To improve the parameter performance of ELM, the combination of deep learning and ELM has been applied by several studies owing to deep learning's superior feature extraction abilities. A multilayer ELM was established to effectively improve the parameter performance and training ability of ELM due to the excellent feature extraction ability of deep learning [16]. An ELM with deep kernels [17] is proposed as a means of enhancing accuracy and has been successfully applied to detect flaws in aero engine components.

Based on the aforementioned studies, a deep incremental extreme learning machine on the basis of a deep kernel that is hybrid intelligent was established in this study. First, we associated the courtship search behavior of longhorn with the objective function to be optimized and designed a new swarm intelligence optimization algorithm, namely the artificial transgender longicorn algorithm (ATLA). Then, the algorithm was combined with the multi-population gray wolf optimization.
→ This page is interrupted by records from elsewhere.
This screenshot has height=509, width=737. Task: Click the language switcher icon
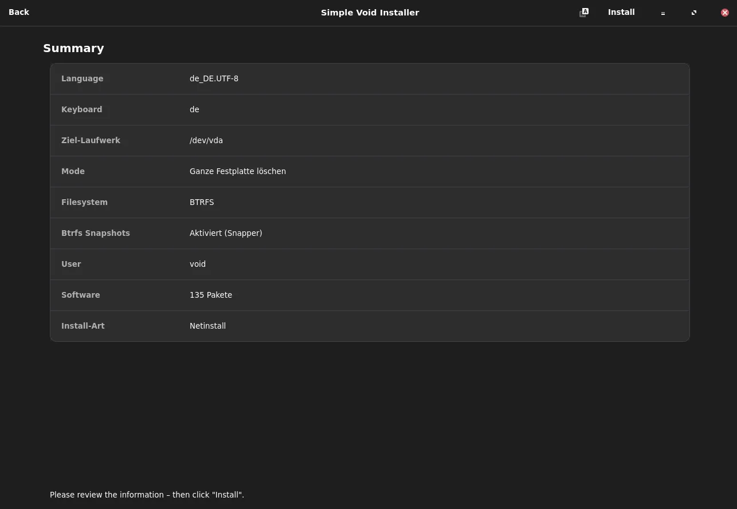[x=583, y=13]

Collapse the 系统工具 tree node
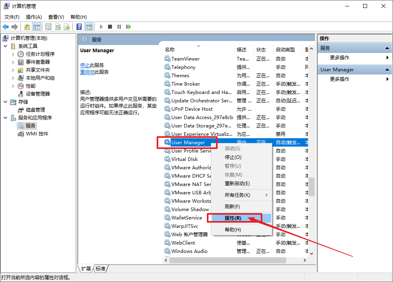[x=6, y=46]
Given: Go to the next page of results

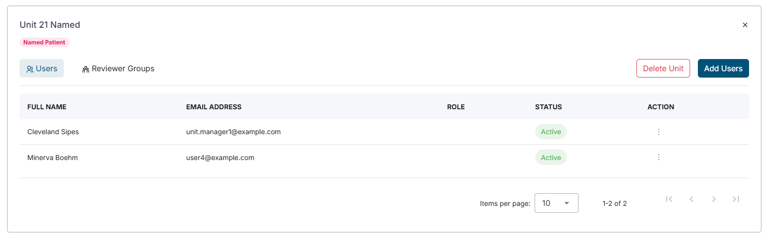Looking at the screenshot, I should [x=714, y=199].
Therefore, a new hybrid intelligent optimized algorithm, namely the artificial transgender longicorn multi-population gray wolf optimization (ATL-MPGWO) method, was established to optimize the output weight using a hybrid intelligent method. The proposed mixed intelligence algorithm combines the MPGWO algorithm's global search capability with its local search capability of the ATLA to achieve the ideal output weights to increase the I-ELM's training efficiency and classification precision.

This study’s significant contributions are summarized below:

  1. (1)

    The ATLA was combined with the MPGWO algorithm to establish a novel mixed intelligence optimization algorithm, which optimizes the parameters of hidden nodes to obtain an optimal output weight.

  2. (2)

    A deep network structure was incorporated into a KI-ELM to realize a high-dimensional spatial mapping classification of data through deep kernel incremental kernel extreme learning, thereby improving the classification accuracy and generalization performance of the algorithm.

2 ATL-MPGWO Method

2.1 ATLA

To address the nonlinear optimization of pressure vessels, a longicorn herd algorithm was proposed by simulating longicorn foraging [18, 19].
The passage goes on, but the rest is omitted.